Tristan se volvió y, al ver a Lillian actuando como un agente de tráfico, inspeccionó la multitud que había en la zona de restaurantes hasta que sus ojos se detuvieron en Ivy. Mientras tanto, Betty había conseguido sujetar la ballena a la bombona de helio de la tienda.

—¡Caray! —exclamó Beth cuando la ballena cobró vida propia, creciendo como una nube de tormenta azul detrás de Tristan y Lillian.

Betty desapareció tras ella. Debió de soltarla de repente, ya que se elevó hasta el techo, y Tristan tuvo que saltar para cogerla. Beth y Suzanne se echaron a reír.

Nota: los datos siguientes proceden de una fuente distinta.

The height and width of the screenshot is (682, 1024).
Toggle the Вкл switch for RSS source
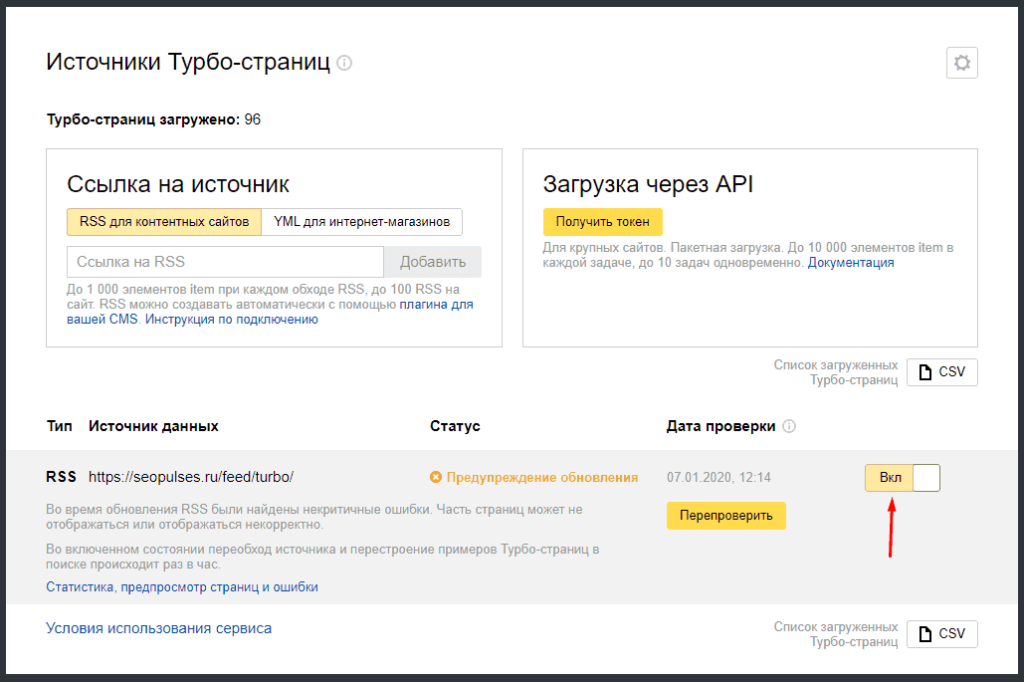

Lillian señaló en dirección a Ivy y se puso a hablar de nuevo con Tristan.

—Me pregunto qué le estará diciendo —intervino Beth.

—Cosas buenas —dijo entre dientes Ivy.

Minutos después, Tristan salió de la tienda sujetando firmemente la bolsa con las cosas de la fiesta, que las hermanas habían atado con un elaborado lazo azul. La ballena lo seguía planeando sobre su cabeza. Mantuvo la mirada al frente y se dirigió hacia la salida del centro comercial. Suzanne lo llamó.

O, más bien, gritó su nombre. No podía fingir que no la había oído. Miró a las chicas y, con expresión adusta, se dirigió hacia ellas. Unos cuantos niños pequeños lo siguieron como si fuera el Flautista de Hamelín.

—Hola —saludó con fría normalidad—. Suzanne, Beth, Ivy. Me alegro de veros.

—Y nosotras de verte a ti —contestó Suzanne; luego miró la ballena—. ¿Quién es? Es muy mona. ¿Un nuevo miembro del equipo de natación?

Ivy se fijó en que los nudillos de la mano que sujetaba la cuerda de la ballena estaban blancos. Todos los músculos de su brazo estaban tensos y marcados. Detrás de él, los niños saltaban y propinaban golpecitos a la ballena.

—En realidad, es el nuevo miembro de mi función —añadió. Luego se dirigió exclusivamente a Ivy—: Tú ya has visto una parte, el númerito de las zanahorias y las gambas. No sé qué les doy, pero los niños de ocho años me encuentran irresistible. —Se volvió hacia los chiquillos—: Lo siento, tengo que irme.

—¡Nooo! —gritaron ellos.

Les dejó dar algunos manotazos más a la ballena y luego se alejó, abriéndose paso entre los compradores.

—A ver… —Suzanne resopló y empezó a darle golpecitos a Ivy con su palillo chino—. ¡Podrías haber dicho algo! En serio, chica, no sé qué te pasa.

—¿Qué querías que dijera?

—¡Algo! ¡Cualquier cosa! No importa… Sólo hazle saber que te parece bien que hable contigo.

Ivy tragó saliva. No podía entender por qué Tristan hacía algunas de las cosas que hacía. Conseguía que se sintiera cohibida.

—Uno siempre está cohibido al principio —dijo Beth, como si le leyera el pensamiento—. Pero antes o después aprende a comportarse ante la otra persona.

Suzanne se inclinó hacia adelante.

—Tu problema es que te lo tomas todo demasiado en serio. El amor es un juego, sólo eso.

Ivy asintió y miró su reloj.

—Me quedan diez minutos. Beth, ¿qué tal si acabas tu historia de amor?

Suzanne le dio unos golpecitos en el brazo.

—Te quedan dos meses de clase. ¿Qué tal si empiezas tú la tuya?